また、Webサイトを持つ世の企業が「これからはRSSだ!」とばかりにRSS配信を始めて些細なアップデートも全てRSSでお知らせするようになったら、結局RSSリーダーの画面は現在のSPAMで埋め尽くされたメーラーの受信BOXと同様にジャンクな「お知らせ」で埋め尽くされることになりはしまいか。RSSでは更新頻度がメルマガでいうところの配信数と同等の意味を持つので、無意味なWebのアップデートが増えるという意味では、濫用されたときにもたらされるカオスの度合いは現在のそれを凌駕しそうな気がする。

ブックマークの代替という意味では、RSSもフィードしているRSSの種類が100を超えたら、管理不能になりそうなので、この意味での優位性はないように感じられる。ブックマークというコンテキストでは、RSSはブックマークサイトの更新チェッカーと同等の意味しかもたないとうことか。

3.podcastingは確かにラジオ業界、語学教材の分野にはよいのかもしれない。
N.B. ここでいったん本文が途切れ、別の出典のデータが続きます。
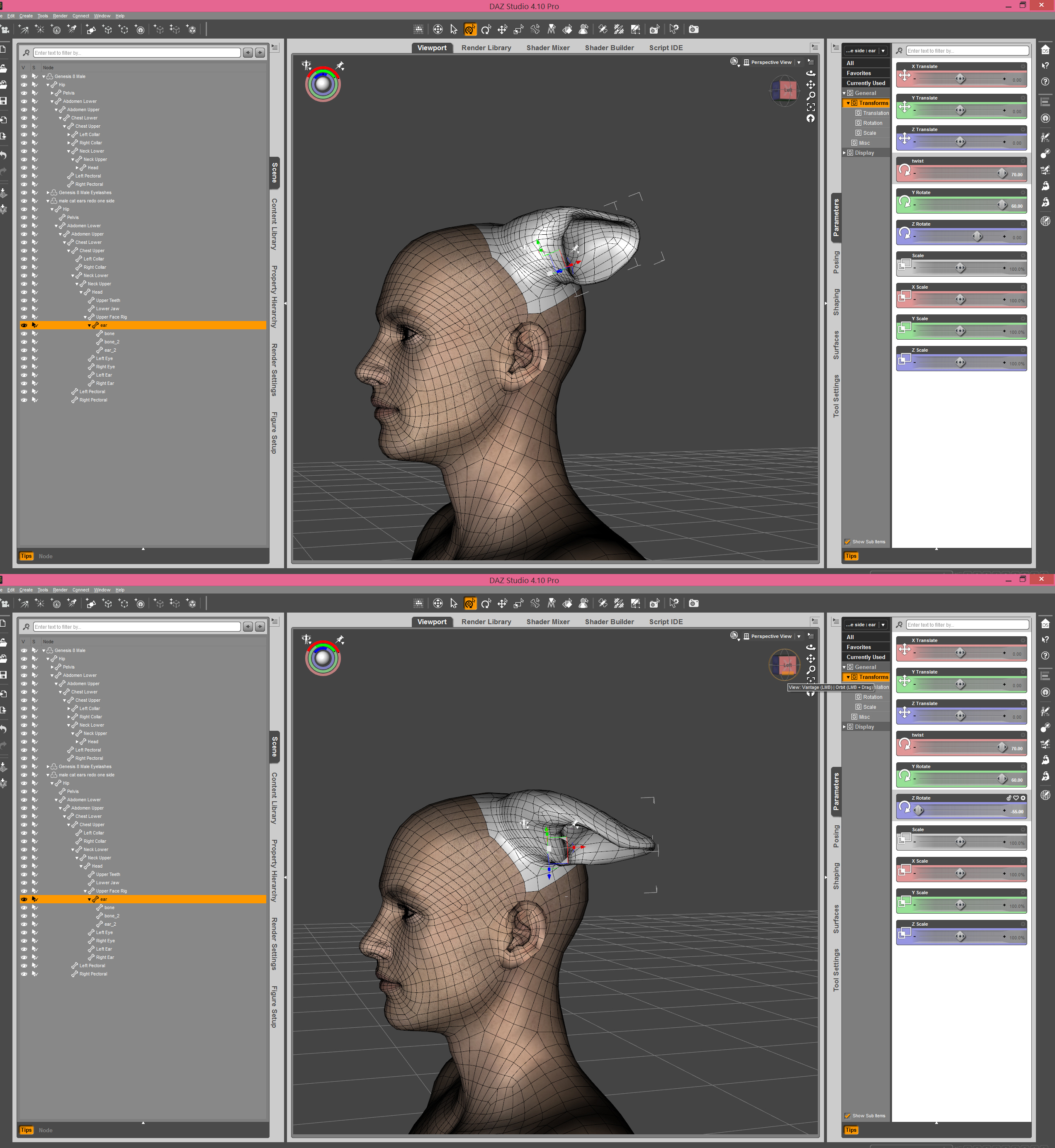Viewport: 1055px width, 1148px height.
Task: Select Node Selection arrow tool in lower toolbar
Action: point(454,603)
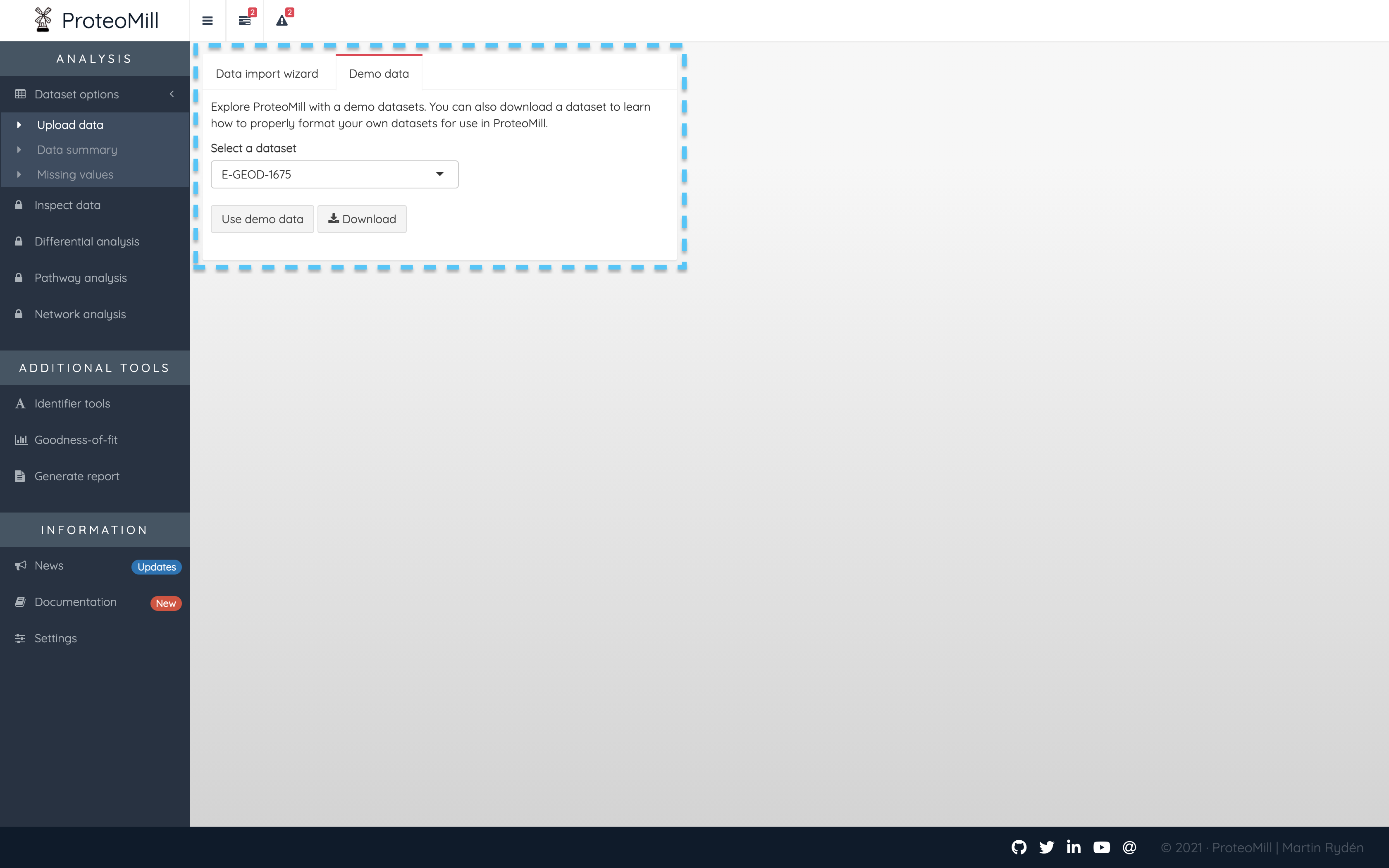Open the tasks list icon with badge
The image size is (1389, 868).
pyautogui.click(x=245, y=21)
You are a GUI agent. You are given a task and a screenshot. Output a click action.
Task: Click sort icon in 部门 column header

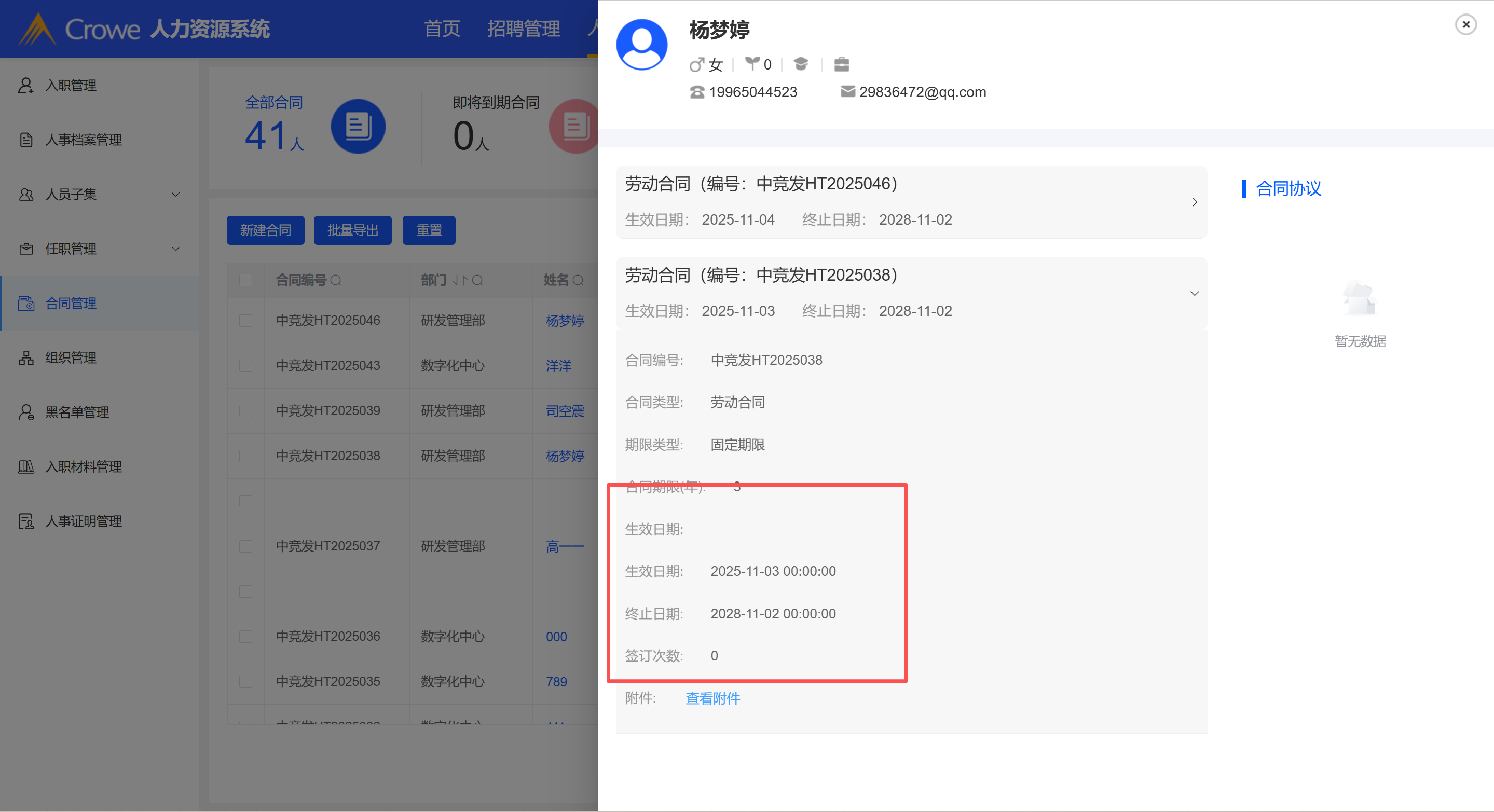click(459, 281)
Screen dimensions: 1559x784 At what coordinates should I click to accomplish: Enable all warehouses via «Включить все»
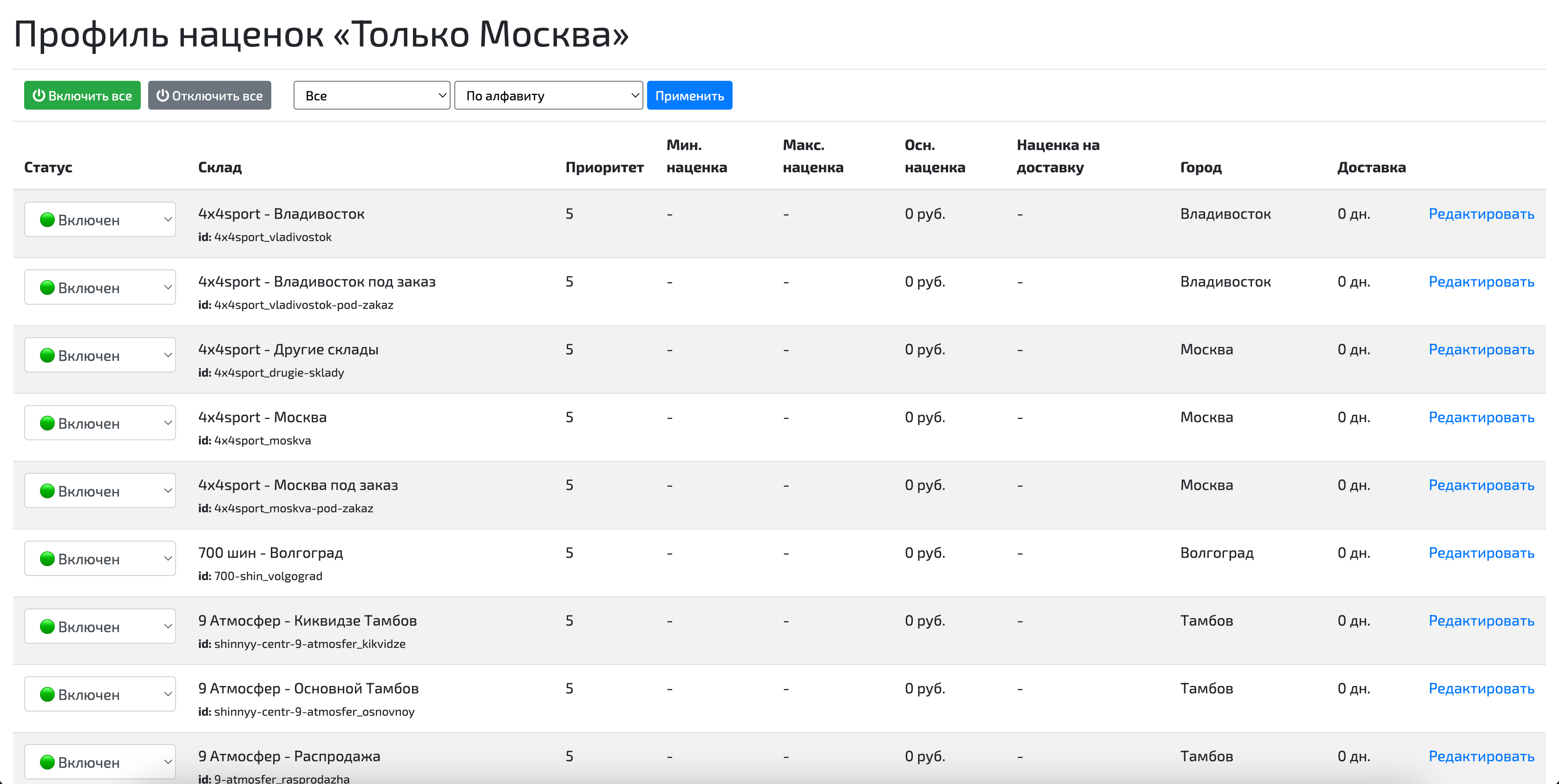[x=82, y=95]
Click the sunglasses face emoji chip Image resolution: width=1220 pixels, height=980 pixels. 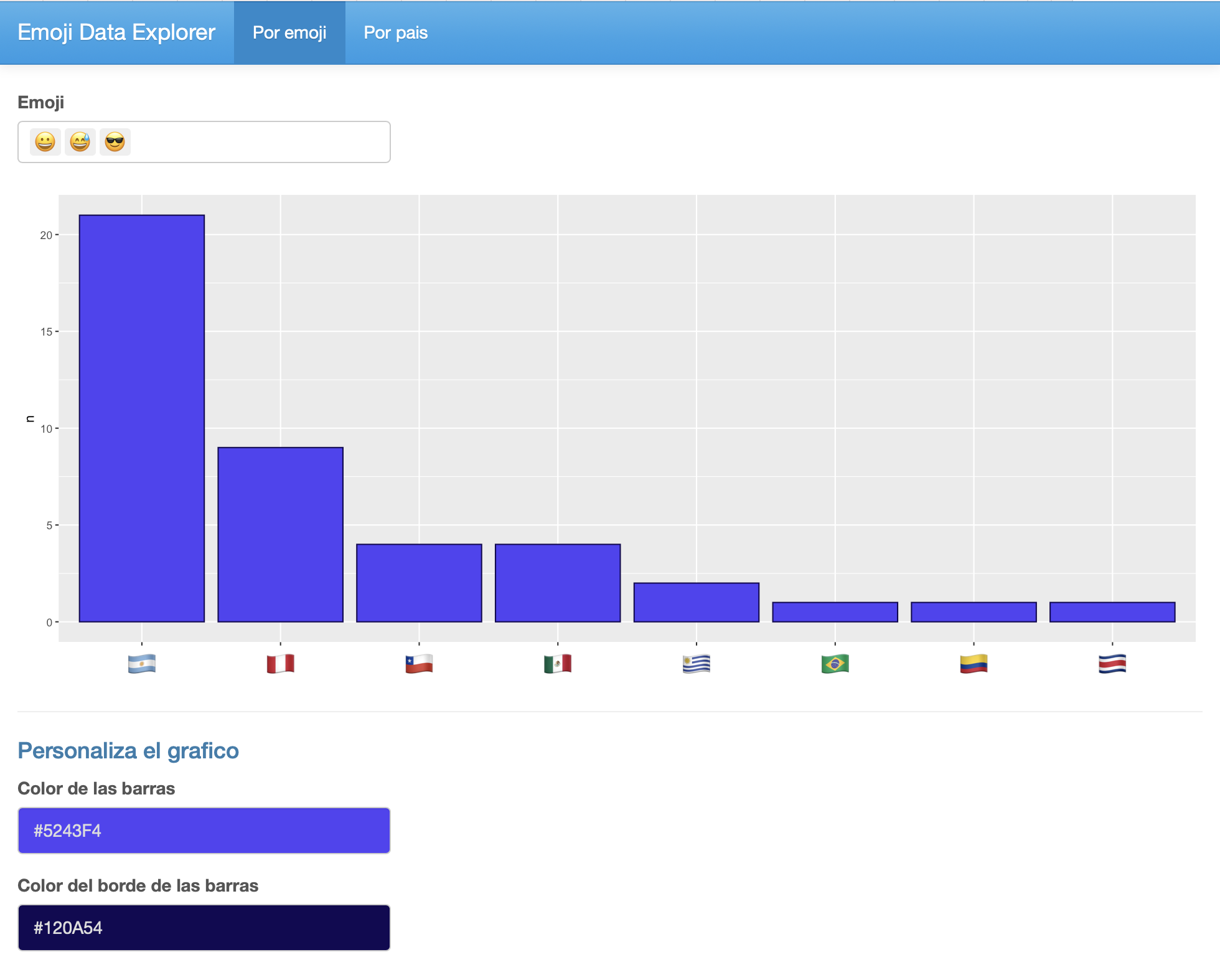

最終的には動画でのCM配信に使われたりもするようになるのだろうか(RSSには属性がしかけられるので、動画に出演者やワードをいろいろ仕込んでおいて、それにヒットする動画CMが流れてきたら自動的に再生されるとか。そのワードに好きな芸能人をセットしておけば、好きな芸能人のCMは逃さず見れるなど)。むしろこういった仕組みはTVに仕込まれた方が有益かも。一日の視聴者の時間は有限だし、Overtureのような入札にすれば「引き」の強いワードに合致する広告の広告料は高騰するだろうから、広告代理店は番組の合間に同一のCMをバルクで流すよりも収益を最大にできたりしないだろうか。


どの用途も利用者側がRSSの使い方に習熟してくれないと、発信側もRSSオンリーの仕組みに移行できない。BlogでRSSが一般的になったとは言っても、仕組みがそれを使っているというだけで、ユーザーがその存在を意識しているとは到底言いがたいのが現状だろう。その鍵を握るのは主要ブラウザのRSSアグリゲーター内蔵かと思われる。が、RSSが代替するものはメールだったりブックマークだったりと、その用途をITリテラシーの低い人にすんなり分からせるのは容易ではなさそうな気がする。MSがそれをどのようなコンセプトで説明してくるのか、個人的には興味津々。


個人的にRSSのECカスタマーサポート方面での活用に興味がある。サイト内のある事柄に関して関係ありそうなお客様に対してRSSでお知らせを配信していくのだ。要はバックエンドが発信するイベント情報をWebサーバー側で受信して表示する、と。でも、それだとお客様から見た場合のリアルタイム制が落ちるので、希望する人にはマイアカウントのRSSプロキシというか、Myアカウント画面で見れる情報を流すRSSを配信する、と。その場合、他の人がその配信内容を覗けないようにする必要があるかもしれないが、それはどうすればよいのだろう?うーん。